British comedy group

The Suggestibles is a British improv comedy group, based in Newcastle upon Tyne.

==History==
The group's roots can be traced to the 1990s, when its founder members Bev Fox and Ian McLaughlin helped create, with Alan Marriott, The Improv Musical, which ran for c. 10 years playing at venues such as the Donmar and Fortune Theatre. They formed The Suggestibles in 2003 at the Live Theatre.

As of 2011, the group has a core team of players comprising Bev Fox, Ian McLaughlin, Rob Atkinson, Carl Kennedy and Gary Kitching. They are usually accompanied by musician Alex Ross on piano, and often a special guest from other improv companies. Their shows typically comprise two hours of improv games, short forms, and music, all at the suggestion of the audience.

The group present annually their "Impro Pantso", an improvised Christmas Pantomime led by audience suggestion, that was in its 9th year as of 2016. The adults-only show, which is different every night, performed at venues including the Northern Stage and the Cumberland Arms, is known as one of the "most popular" attractions in Newcastle.

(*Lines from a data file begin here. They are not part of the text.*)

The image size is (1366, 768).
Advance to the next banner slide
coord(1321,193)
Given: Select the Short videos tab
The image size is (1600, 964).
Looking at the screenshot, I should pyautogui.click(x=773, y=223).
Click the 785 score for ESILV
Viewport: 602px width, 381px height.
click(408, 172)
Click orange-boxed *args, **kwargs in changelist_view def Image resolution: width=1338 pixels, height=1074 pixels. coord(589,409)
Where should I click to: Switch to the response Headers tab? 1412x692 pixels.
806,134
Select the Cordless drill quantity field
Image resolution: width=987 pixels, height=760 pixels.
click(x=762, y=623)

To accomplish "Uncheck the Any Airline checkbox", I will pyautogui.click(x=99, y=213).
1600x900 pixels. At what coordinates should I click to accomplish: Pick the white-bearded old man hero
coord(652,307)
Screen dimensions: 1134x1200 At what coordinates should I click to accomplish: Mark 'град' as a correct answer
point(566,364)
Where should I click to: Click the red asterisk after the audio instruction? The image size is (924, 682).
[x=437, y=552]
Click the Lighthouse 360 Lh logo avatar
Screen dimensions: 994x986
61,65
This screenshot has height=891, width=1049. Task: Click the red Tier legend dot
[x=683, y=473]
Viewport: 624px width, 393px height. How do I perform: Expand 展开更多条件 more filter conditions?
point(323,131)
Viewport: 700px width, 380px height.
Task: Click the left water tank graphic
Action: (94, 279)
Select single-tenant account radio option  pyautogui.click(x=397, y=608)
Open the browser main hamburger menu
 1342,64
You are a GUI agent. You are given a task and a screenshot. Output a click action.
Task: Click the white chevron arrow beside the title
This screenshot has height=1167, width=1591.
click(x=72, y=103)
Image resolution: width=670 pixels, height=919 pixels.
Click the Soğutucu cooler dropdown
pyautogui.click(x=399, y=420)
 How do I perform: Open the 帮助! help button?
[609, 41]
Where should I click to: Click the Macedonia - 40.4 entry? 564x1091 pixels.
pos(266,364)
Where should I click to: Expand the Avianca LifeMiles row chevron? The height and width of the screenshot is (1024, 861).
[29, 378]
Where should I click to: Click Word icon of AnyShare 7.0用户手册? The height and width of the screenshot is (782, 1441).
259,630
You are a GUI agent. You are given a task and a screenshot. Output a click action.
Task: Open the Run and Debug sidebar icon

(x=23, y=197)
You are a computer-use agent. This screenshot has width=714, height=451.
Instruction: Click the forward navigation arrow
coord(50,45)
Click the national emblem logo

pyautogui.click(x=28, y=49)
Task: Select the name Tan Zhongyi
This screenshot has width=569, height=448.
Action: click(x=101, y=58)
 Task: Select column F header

The Suggestibles also tour additional venues including Gala Theatre in Durham, Seaton Deleval Arts Centre, Hexham Queens Hall, Washington Arts Centre and Alnwick Playhouse. and have performed monthly at The Cumberland Arms in the Ouseburn Valley since 2011 and monthly at The Stand Comedy Club. The group also played regular residencies at The Hyena, Black Swan and The Mixer in Jesmond. They have also performed at Bristol Jam, an annual improv festival held at the Bristol Old Vic, since its inception in 2009.

Writing in The Guardian in 2007, Alfred Hickling called the group one of the "hottest comedy tickets in the north-east". The Suggestibles won a Royal Television Society Award for Pour Quoi (a skit on Parkour), which had c. 1 million internet views.

Fox and McLaughlin also teach improv skills for personal and business development, as Suggestibles' School of Improv.